The report rates each country on whether its legal protection of the right to know was strong or weak, or did not exist. The report describes differences between areas. It says that in Europe and North America, the greatest need is to defend the right to know. While in many other areas, the need is to establish a right to know.

On Friday, International Right-to-Know Day activities took place in Washington at the American University's Washington College of Law. College officials invited people to come and learn about the history of America's Freedom of Information Act. The law requires government to answer requests for information.

Egyptian Artist Documents the Troubles in His Country

Mohamed Abla has been commenting on Egyptian politics for many years. The award-winning artist lives on an island in the Nile River, surrounded by the city of Cairo. He now says recent political events have changed his art. Mario Ritter has our story from reporter Heather Murdock in Cairo.

All day long, a little boat carries passengers back and forth from the Cairo mainland to the island of Qorsaia. The trip costs less than 15 cents each way. Qorsaia is both in the center of the city and worlds away.

Mohamed Abla has a house on the island. There he creates artwork that has been shown both in Cairo and overseas.

He says that in recent years his artwork has changed – just like many other parts of Egyptian culture. The art is now based mostly on politics and the struggle to create a free, productive society out of disorder.

"I hope that we are going to develop our own democracy. Our own I idea. An Egyptian way of doing democracy."

In June, the artist stood with protesters demanding the fall of the Muslim Brotherhood-led government. He says the Brotherhood was working to suppress free expression. But he says the arrest of its members will only increase tensions.

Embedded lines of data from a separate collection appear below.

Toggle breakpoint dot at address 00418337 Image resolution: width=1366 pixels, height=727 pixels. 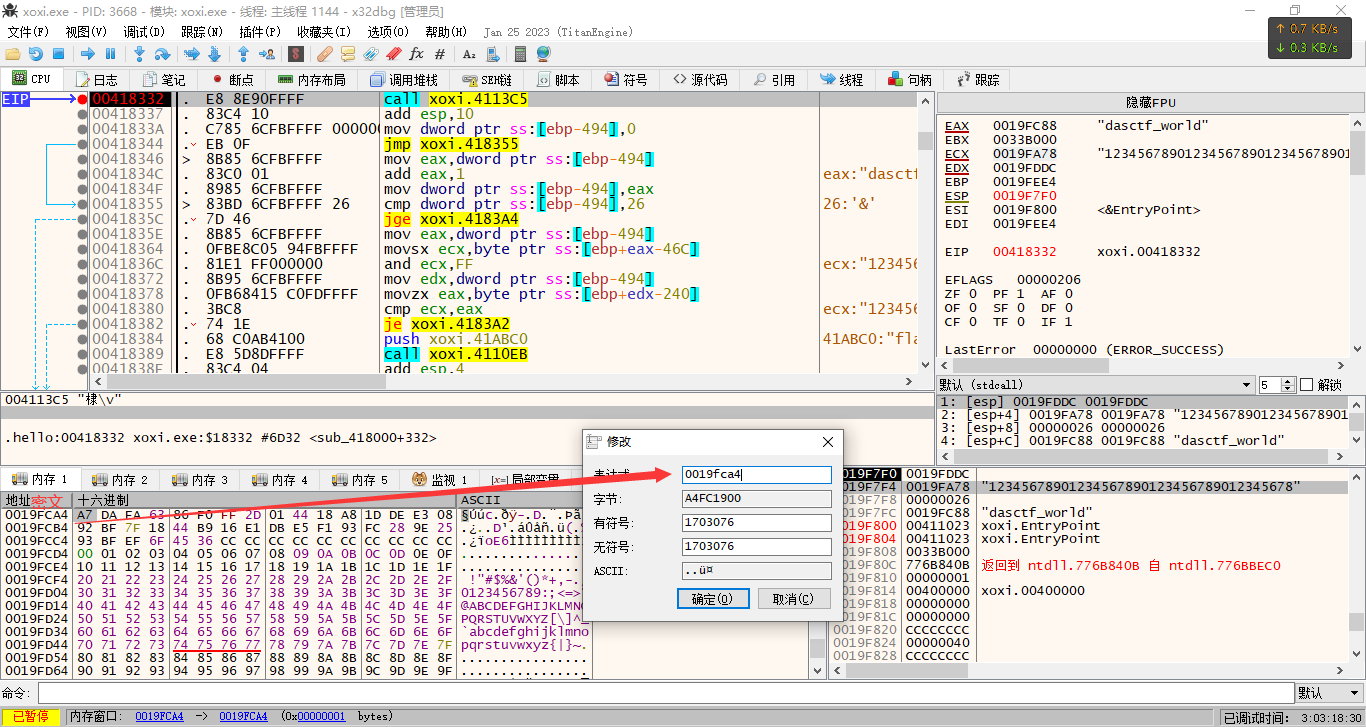82,114
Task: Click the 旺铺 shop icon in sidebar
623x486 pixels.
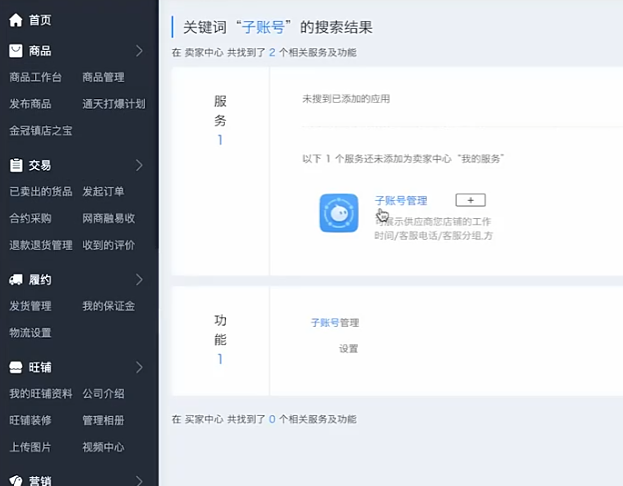Action: coord(16,367)
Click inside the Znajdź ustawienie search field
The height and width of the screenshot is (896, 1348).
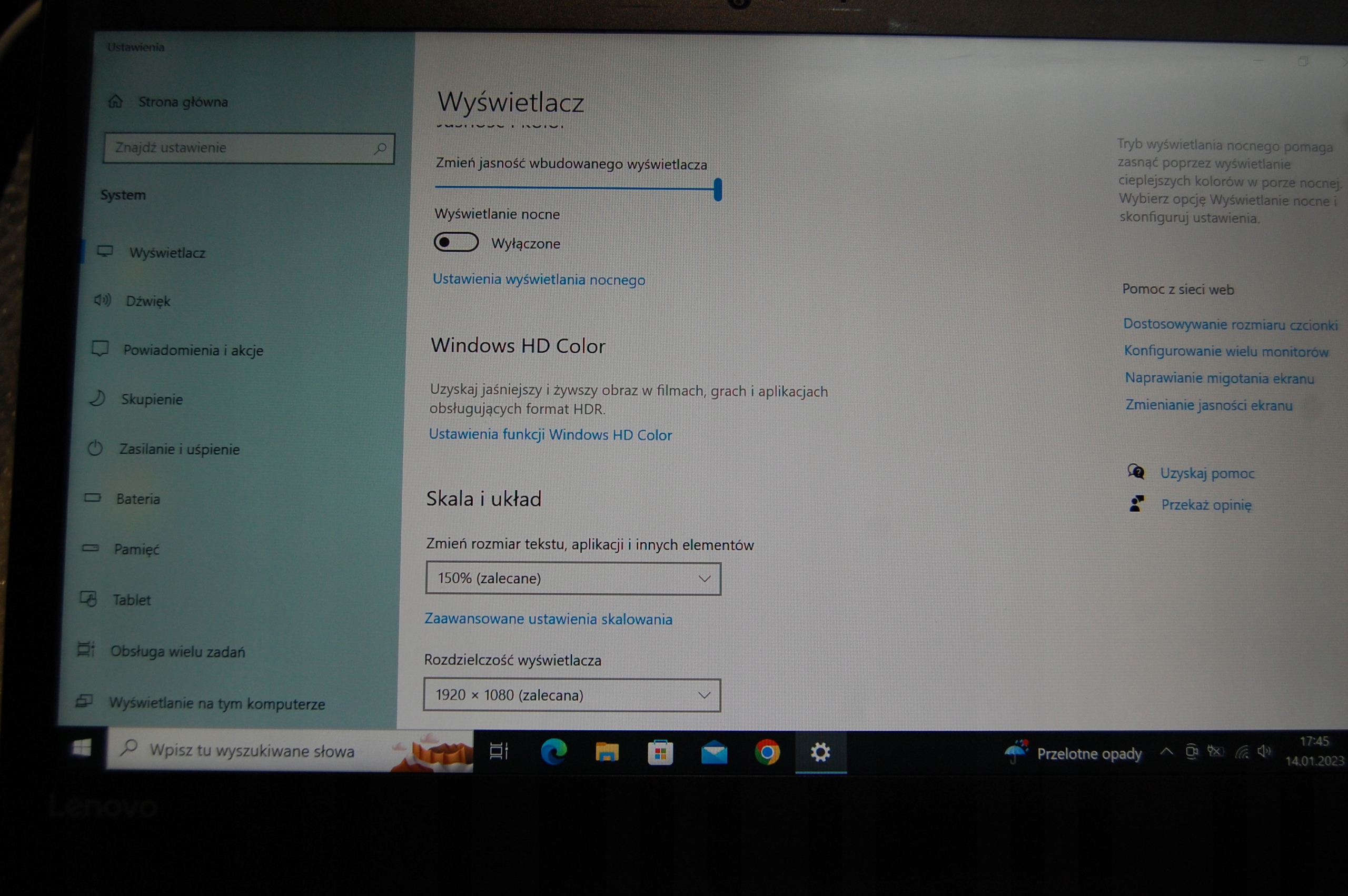240,148
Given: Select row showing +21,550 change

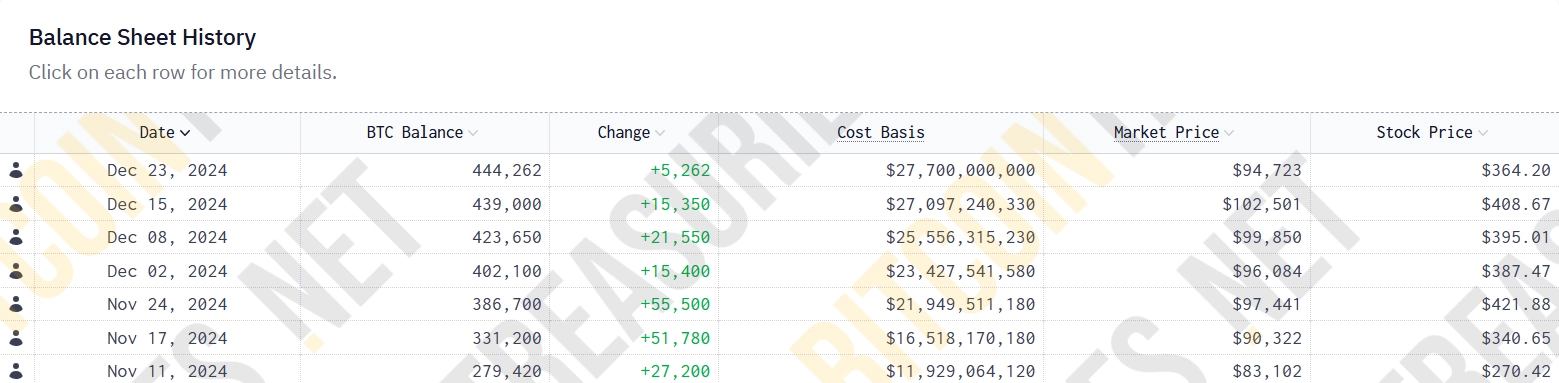Looking at the screenshot, I should click(x=779, y=238).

"Now part of the Egyptian society has been discussing that we are not going to get rid of Muslim Brothers, all. We have to accept that there are young Muslim Brothers and some people that were not part of the violence."

Mr. Abla also works in another office in downtown Cairo. He rented it in 2011 to be close to the revolution.

Before that time, he says, Egyptian art reflected traditions and style like those in his "Nostalgia" collection. In his studio today, he creates more political work that documents the trouble in Egypt.

"This changed the arts very much. The people who used to make arts in a usual traditional [way]-now they do nothing because it is over now. Now is the time of art that moves the people. Art that is reflective of the situation."

In his most recent artwork, Mohamed Abla documents protests in Tahrir Square during the past two and a half years.

In one piece, the pictures are hung on strings, instead of being pasted together. This, he says, is to show his displeasure in the commonly held belief which says, "Don't hang your dirty laundry."

The artist says revealing your "dirt" publicly is a part of the path to freedom. I'm Mario Ritter.

And that's As It Is for today. I'm Marsha James. Thanks for joining us.